● Work request: Once the line containing "Task: Open the apps grid bookmark shortcut" is found, set down that line and each one after it exactly, through the end of the entries.

● The records:
§

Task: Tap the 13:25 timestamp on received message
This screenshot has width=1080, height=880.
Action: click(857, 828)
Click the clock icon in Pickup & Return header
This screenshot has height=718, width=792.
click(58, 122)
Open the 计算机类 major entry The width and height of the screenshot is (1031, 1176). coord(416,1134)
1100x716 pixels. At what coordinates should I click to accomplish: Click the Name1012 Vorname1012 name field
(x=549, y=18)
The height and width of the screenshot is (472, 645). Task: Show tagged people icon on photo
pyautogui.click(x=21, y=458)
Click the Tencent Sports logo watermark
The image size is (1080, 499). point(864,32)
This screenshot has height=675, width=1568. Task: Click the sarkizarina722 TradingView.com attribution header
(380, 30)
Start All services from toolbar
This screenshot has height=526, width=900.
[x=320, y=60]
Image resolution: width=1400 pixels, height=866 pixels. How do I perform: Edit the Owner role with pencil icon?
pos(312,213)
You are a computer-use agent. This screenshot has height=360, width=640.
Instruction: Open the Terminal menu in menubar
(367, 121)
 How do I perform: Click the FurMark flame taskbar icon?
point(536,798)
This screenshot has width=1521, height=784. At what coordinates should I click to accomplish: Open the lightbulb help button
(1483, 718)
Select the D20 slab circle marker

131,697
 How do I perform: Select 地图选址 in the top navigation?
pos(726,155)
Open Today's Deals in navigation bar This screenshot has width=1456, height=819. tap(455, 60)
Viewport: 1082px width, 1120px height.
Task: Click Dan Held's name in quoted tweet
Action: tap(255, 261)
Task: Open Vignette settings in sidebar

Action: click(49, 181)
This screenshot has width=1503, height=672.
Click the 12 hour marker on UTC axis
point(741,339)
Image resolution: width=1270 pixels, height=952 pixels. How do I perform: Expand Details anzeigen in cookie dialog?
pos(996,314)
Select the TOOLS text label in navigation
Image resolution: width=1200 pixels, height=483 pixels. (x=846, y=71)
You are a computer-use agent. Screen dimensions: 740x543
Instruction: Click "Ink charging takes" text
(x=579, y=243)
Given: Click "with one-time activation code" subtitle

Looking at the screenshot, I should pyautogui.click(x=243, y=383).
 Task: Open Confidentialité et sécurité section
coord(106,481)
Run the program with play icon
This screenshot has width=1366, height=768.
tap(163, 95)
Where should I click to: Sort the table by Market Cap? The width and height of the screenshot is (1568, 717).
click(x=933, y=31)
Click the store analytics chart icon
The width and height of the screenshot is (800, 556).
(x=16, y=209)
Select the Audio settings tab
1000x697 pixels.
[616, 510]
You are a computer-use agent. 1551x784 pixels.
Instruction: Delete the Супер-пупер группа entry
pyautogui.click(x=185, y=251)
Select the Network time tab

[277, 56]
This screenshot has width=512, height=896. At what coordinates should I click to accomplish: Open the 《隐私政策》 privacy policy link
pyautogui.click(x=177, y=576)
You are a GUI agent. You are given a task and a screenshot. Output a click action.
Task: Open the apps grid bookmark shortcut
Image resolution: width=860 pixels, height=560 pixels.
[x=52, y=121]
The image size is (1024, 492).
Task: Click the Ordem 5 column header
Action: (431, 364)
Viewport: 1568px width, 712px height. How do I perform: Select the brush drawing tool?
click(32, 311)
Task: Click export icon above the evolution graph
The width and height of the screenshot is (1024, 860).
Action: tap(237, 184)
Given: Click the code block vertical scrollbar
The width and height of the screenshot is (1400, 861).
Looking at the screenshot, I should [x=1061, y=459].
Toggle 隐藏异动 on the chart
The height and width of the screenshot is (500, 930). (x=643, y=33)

§

● Written response:
Task: Open the apps grid bookmark shortcut
Image resolution: width=860 pixels, height=560 pixels.
[x=52, y=121]
The image size is (1024, 492).
Task: Click the Ordem 5 column header
Action: (431, 364)
Viewport: 1568px width, 712px height. How do I perform: Select the brush drawing tool?
click(32, 311)
Task: Click export icon above the evolution graph
The width and height of the screenshot is (1024, 860).
Action: tap(237, 184)
Given: Click the code block vertical scrollbar
The width and height of the screenshot is (1400, 861).
Looking at the screenshot, I should [x=1061, y=459].
Toggle 隐藏异动 on the chart
The height and width of the screenshot is (500, 930). (x=643, y=33)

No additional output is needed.